> **Excerpt to read**

# 55g African tank where to start?



## Warhawk77 (Jan 8, 2014)

I have never keep a African cichlid so my experience is pretty limited, which brings me to here to ask questions.

I picked up a few 55g tanks at the petco sale and I have been thinking now is a good time to setup a African cichlid tank. The tank will be filtered buy a canister filter rated at 75g(don't recall the name) and sponge filters.

As far as the fish I'm thinking Kennyi or Peacocks something with color. From what I know about them I need to stock the tank pretty heavy so I'm thinking 8-10 fish does that sound right?

So is that enough of a plan to get me started?


----------



## Fish Jerk (Mar 9, 2016)

I'd get a backup filter maybe a hob, plus a bubbler.

First put in your decor, lots of rocks. Then put in some dither fish like rainbows, black skirt tetras, giant danios. Add them in slowly to break in the tank. At this stage you have time to plan things and see what you like.

If you want plants now is the time as well. Java ferns and java swords usually do ok. Seems like they are OK with a few others like red valisnera from what I read online but haven't tried. Things you anchor or that float (aside from anacharis) are generally more likely to survive.

If you have a big enough tank and enough stock you can mix almost any mbunas together and tolerate very aggressive ones OK. Easier ones to deal with are yellow labs, rusties and aceis. These guys can mix in with most anything and don't cause many problems.

Similar colored ones love to crossbreed. Some will crossbreed no matter what.

About 20 total fish is a good level to shoot for, including some dithers.

From there either get them all at once or add in the weakest or most pacific ones first.


----------



## Deeda (Oct 12, 2012)

New tanks are always fun to set up and I always recommend using the fish less cycling method once you have the water, filter and heater set up in the tank. If you decide to choose Mbuna cichlids, rocks to form crevices and cave like openings can be added at the same time, lots of rocks are a good choice. If choosing Peacocks, less rock is needed. Have you decided to use sand or gravel for a substrate?

There are some suggestions for suitable tank mates in the Library section in 55G Cookie Cutter setups that may be helpful to you in choosing species. What fish besides the 2 you posted might be interesting to you? Are you looking only for a colorful tank or are you interested in seeing breeding behavior?


----------



## DJRansome (Oct 29, 2005)

I'd avoid aggressive mbuna like kenyi in a 55G. Agree with recommendations of rusties and labs. I'd shoot for 15 fish with 1m:4f of each of three species. But depending on the species you choose, the recommendations could vary.


----------



## Warhawk77 (Jan 8, 2014)

Thanks for the feedback.

I have done some more reading I think I want to do demanoni and yellow lab. Just need to find a source for them maybe locally. Guessing those two could crossbreed but anything from this tank won't leave my house, could move a group of each over to another tank and allow breeding there if I wanted to but not sure yet.

On the cycle I'm going to seed the filter in my other tanks and move them over once I get this one setup. I a nice HOB filter that would work also but trying to move away from those.

As for plants I might put some java fern in but not sure I like the look of just rocks. But if I do a HOB I will put some plants in that to help pull nitrates out of the water.

Substrate will be pool filter sand, really like how this looks and my other American cichilds really enjoy moving it around.

> **Work order**
Please reproduce a passage from the cichlid tank thread above, starting at the words "I have never" and ending after the words "get me started?".

> **Source material**
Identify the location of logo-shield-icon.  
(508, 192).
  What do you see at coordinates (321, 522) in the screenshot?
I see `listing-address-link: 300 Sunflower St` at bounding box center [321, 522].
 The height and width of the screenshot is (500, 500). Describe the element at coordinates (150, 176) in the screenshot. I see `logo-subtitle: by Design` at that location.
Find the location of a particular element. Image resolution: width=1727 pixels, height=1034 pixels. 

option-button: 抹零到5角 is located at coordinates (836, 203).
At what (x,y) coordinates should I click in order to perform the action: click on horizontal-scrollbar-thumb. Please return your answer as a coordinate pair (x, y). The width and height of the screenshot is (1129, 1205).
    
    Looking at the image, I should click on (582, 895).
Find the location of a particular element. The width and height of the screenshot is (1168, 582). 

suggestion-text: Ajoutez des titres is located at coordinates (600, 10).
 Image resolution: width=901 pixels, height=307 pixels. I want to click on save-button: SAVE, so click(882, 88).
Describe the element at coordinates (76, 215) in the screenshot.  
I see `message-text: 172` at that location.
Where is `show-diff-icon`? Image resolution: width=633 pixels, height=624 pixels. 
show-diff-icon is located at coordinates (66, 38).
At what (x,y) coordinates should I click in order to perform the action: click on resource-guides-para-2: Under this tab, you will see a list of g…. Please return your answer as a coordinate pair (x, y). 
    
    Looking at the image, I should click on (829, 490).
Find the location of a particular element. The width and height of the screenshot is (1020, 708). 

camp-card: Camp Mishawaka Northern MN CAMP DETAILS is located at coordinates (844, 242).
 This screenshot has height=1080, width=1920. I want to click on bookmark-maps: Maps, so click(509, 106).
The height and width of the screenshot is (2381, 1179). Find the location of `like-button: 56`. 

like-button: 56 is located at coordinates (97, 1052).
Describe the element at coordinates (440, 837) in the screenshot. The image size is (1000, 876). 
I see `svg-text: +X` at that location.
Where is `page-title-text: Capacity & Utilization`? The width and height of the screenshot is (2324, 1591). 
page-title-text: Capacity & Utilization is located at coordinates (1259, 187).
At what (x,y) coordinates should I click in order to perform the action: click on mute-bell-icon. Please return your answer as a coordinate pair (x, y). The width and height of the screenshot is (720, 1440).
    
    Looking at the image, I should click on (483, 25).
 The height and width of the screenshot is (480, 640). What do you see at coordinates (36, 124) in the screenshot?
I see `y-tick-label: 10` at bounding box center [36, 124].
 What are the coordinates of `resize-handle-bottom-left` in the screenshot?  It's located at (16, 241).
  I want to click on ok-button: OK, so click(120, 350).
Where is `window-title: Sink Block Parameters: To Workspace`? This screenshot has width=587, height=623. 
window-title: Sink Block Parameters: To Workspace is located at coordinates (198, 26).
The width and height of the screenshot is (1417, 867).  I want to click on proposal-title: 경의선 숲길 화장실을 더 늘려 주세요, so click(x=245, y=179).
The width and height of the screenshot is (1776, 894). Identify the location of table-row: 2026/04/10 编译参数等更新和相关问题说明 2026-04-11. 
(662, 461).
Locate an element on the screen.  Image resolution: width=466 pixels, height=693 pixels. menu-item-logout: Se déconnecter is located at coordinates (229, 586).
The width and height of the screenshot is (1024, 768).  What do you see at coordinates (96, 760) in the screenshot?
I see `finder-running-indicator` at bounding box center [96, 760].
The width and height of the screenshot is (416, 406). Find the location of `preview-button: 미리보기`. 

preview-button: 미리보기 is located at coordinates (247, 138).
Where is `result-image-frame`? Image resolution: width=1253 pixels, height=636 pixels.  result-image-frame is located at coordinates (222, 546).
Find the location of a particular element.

> **Written answer**
I have never keep a African cichlid so my experience is pretty limited, which brings me to here to ask questions.

I picked up a few 55g tanks at the petco sale and I have been thinking now is a good time to setup a African cichlid tank. The tank will be filtered buy a canister filter rated at 75g(don't recall the name) and sponge filters.

As far as the fish I'm thinking Kennyi or Peacocks something with color. From what I know about them I need to stock the tank pretty heavy so I'm thinking 8-10 fish does that sound right?

So is that enough of a plan to get me started?